Pues en efecto, era una ciudad no habita por personas sino por pozos vivientes, de todos los tamaños, diseños y características, con los brocales más elegantes y preciosos hasta los más humildes y sobrios. Se comunicaban de brocal a brocal a lo largo y ancho de aquella ciudad. Alguien había comentado la necesidad de cuidar más lo interior que lo exterior, de modo que se puso de novedad cuidar el contenido más que lo superficial. Así comenzaron a llenarse unos pozos de obras de arte, otros de joyas preciosas y tesoros, otros de libros y revistas de actualidad, otros de desconocidos y futuristas aparatos electrónicos, etc. Poco a poco se fueron llenando a tal grado que no tenían espacio para un alfiler siquiera. No faltaron los que deseaban tener más, aumentar su capacidad de almacenamiento y comenzaron a ensancharse.

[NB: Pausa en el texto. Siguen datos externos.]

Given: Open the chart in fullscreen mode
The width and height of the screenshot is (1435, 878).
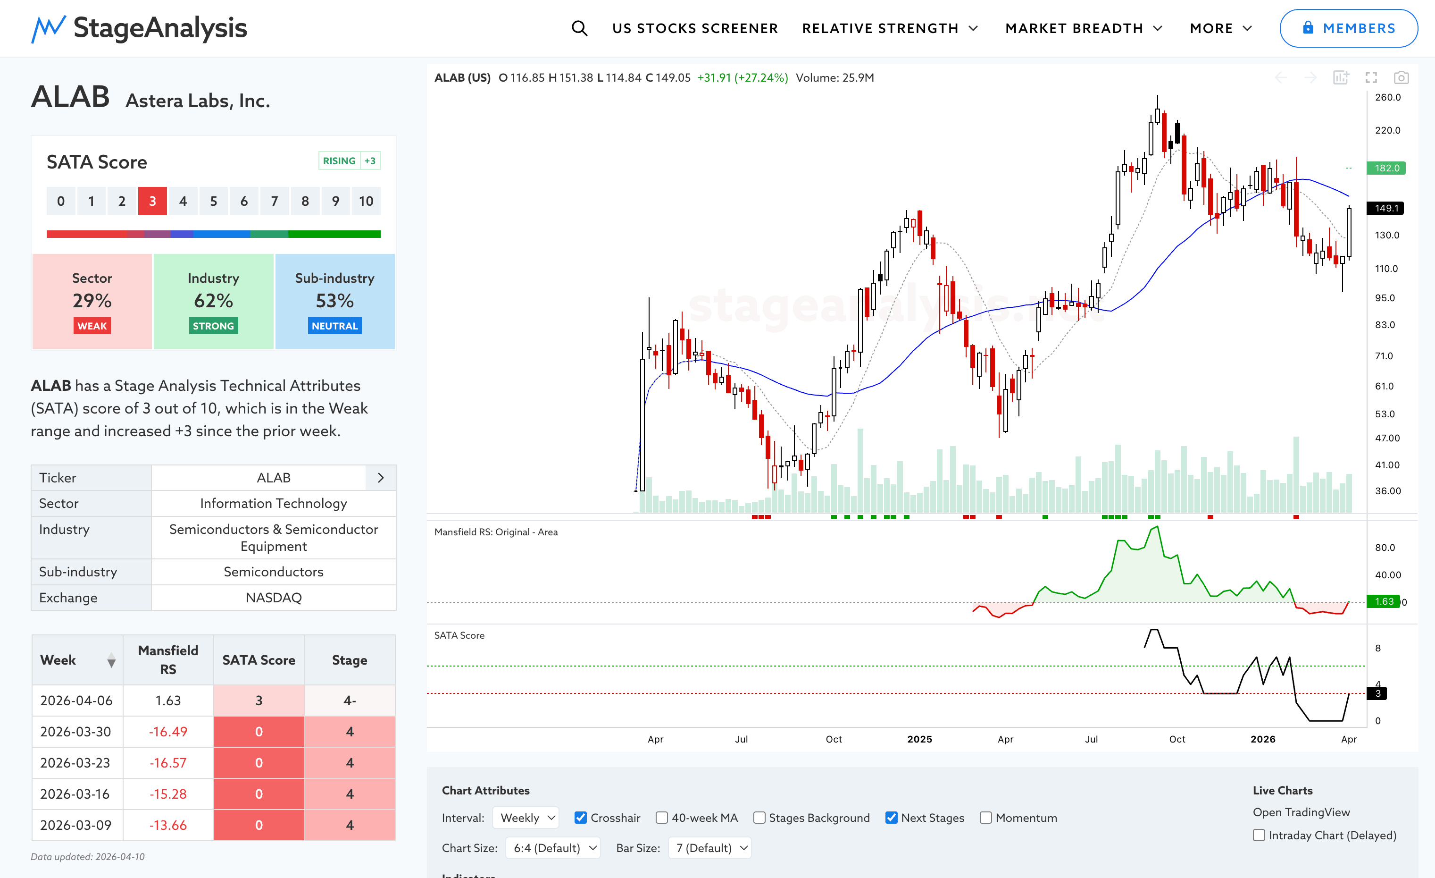Looking at the screenshot, I should point(1371,77).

Sólo un pozo pequeño y alejado de los grandes pozos miraba con preocupación lo que estaba sucediendo, pues existía la amenaza que se extendieran tanto que se perdieran los límites entre un pozo y otro y perdieran con esto su identidad. A este pocillo se le ocurrió una forma diferente de ensanchar su capacidad, de hacer crecer el espacio dentro de sí, pero ya no sería a lo ancho sino a lo profundo. Se dio cuenta que con tantas cosas que ya tenía resultaba imposible ahondar, de modo que comenzó a sacar lo que tenía, sabía que debía vaciarse de todo, aunque esto le provocara miedo e inseguridad. Los otros pozos aprovechaban lo que el desechaba. Pero algo sorprendente sucedió, dentro y muy dentro encontró lo que ningún otro pozo había encontrado: ¡agua! De su interior comenzó a brotar el agua que jugaba saltarina hacia afuera, regando a todo su alrededor. Comenzaron a crecer los pastos, las plantas, las flores,  hasta convertirse en un vergel.

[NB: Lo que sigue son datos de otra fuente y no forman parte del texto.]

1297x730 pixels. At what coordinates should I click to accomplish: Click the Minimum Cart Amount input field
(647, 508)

Muchos otros quisieron imitar su ejemplo pero desistían cuando se daban cuenta que era necesario vaciarse de todo a fin de profundizar. Solamente otro pequeño pozo a la otra orilla de la ciudad se atrevió a intentarlo y sorpresa, apareció el agua. Con el tiempo, ambos pozos se dieron cuenta de que el agua que los inundaba procedía de la misma corriente y de esta manera encontraron otra forma de comunicarse, no sólo superficialmente de brocal a brocal, sino con la profundidad de su alma.

Queridos hermanos y amigos, ojalá que no permitamos que estos tiempos ni ningunos otros puedan convencernos de llenar de “cosas” el corazón, que no saturemos la escasa profundidad de nuestra alma con objetos sin valor ni alegría. Que muchos nos atrevamos a vaciarnos de todo para poder entrar en la hondura del misterio que estamos celebrando y podamos encontrar el agua que da la vida. Recordemos que no se trata de ensanchar nuestras ambiciones sino de hacer más profundo el corazón para convertir en jardín todo lo que nos rodea. El Adviento viene a decirnos que en efecto, lo importante no es el exterior sino lo de dentro de nosotros, pero no hacia los lados sino hacia fondo del alma.

Deseo a todos un santo y renovador adviento, y un feliz año nuevo en este camino de fe.